Text to read:
==========
Let’s be honest: the NFL is a white-dominated organization.
From the owners to the commissioner to team GM’s and head coaches, there are very few people of color in positions of power in the NFL. In response to the overwhelming lack of diversity in the NFL, the league adopted “The Rooney Rule” in 2003.
The Rooney Rule basically states that each team shall interview at least one minority candidate for every head coaching opening. In the past, teams that have failed to do so have been fined by the league (the Detroit Lions were fined $200,000 in 2003 for failing to interview a minority candidate when the team hired Steve Mariucci). And there is no question that the rule has led to greater opportunities for minority candidates.
Prior to the institution of the Rooney Rule, there had been 8 non-white head coaches in the history of the NFL (Fritz Pollard, Tom Flores, Art Shell, Dennis Green, Ray Rhodes, Tony Dungy, Terry Robiskie, and Herm Edwards). In the 17 years since the institution of the Rooney Rule, there have been 18 non-white head coaches in the NFL and 10 of the previous coaches of color were hired for second jobs, for a grand total of 28 non-white coaching hires in those 17 years.
==========
Stated goal 1: Summarize the passage on the Rooney Rule in two sentences.

[Records from a pointing dataset]
==========
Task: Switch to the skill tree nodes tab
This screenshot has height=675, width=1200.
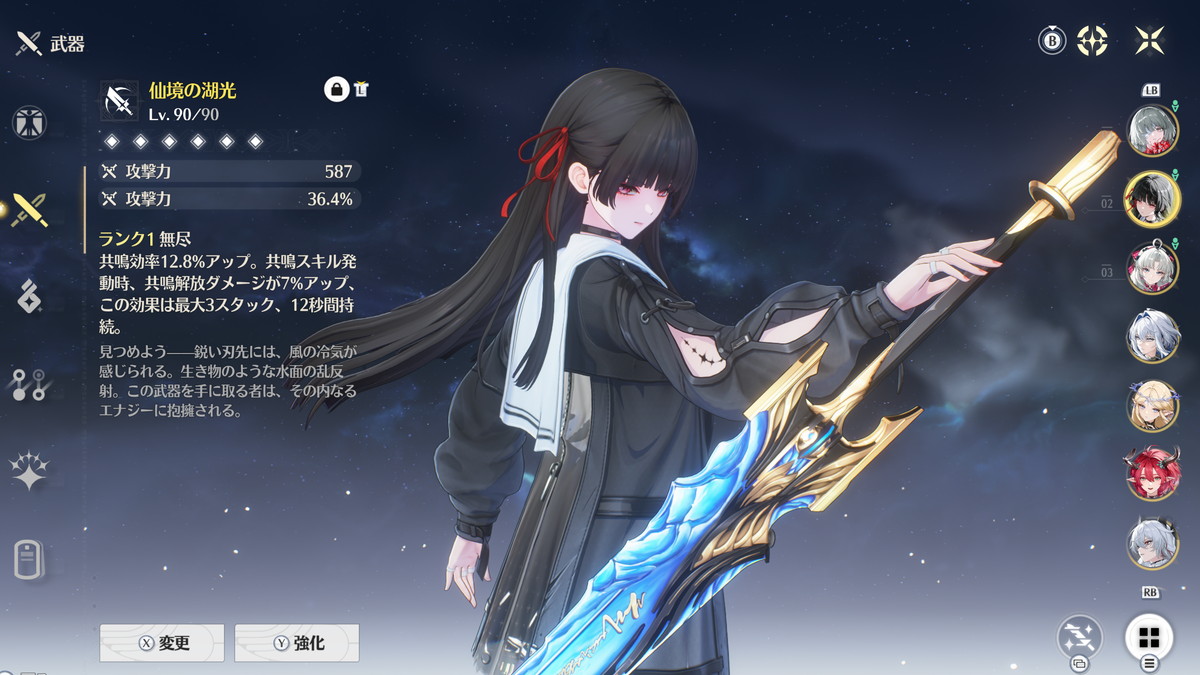Action: 29,385
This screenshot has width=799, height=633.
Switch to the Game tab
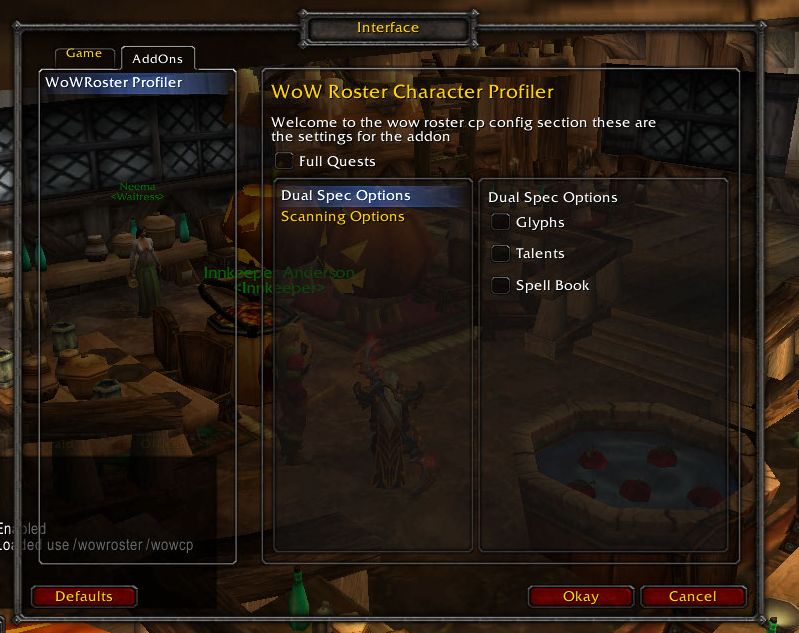click(85, 54)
==========
Stated goal 2: Rewrite the rows from the pointing dataset, changing every "tab" to "panel" and keeping everything else the same. Leave the pictures out.

Complete response 1: In response to the lack of diversity in the NFL's positions of power, the league adopted the Rooney Rule in 2003, which requires each team to interview at least one minority candidate for every head coaching opening. Before the rule, there had been 8 non-white head coaches in NFL history, while the 17 years since have brought 28 non-white coaching hires.

Complete response 2:
Task: Switch to the skill tree nodes panel
This screenshot has height=675, width=1200.
Action: 29,385
This screenshot has width=799, height=633.
Switch to the Game panel
click(85, 54)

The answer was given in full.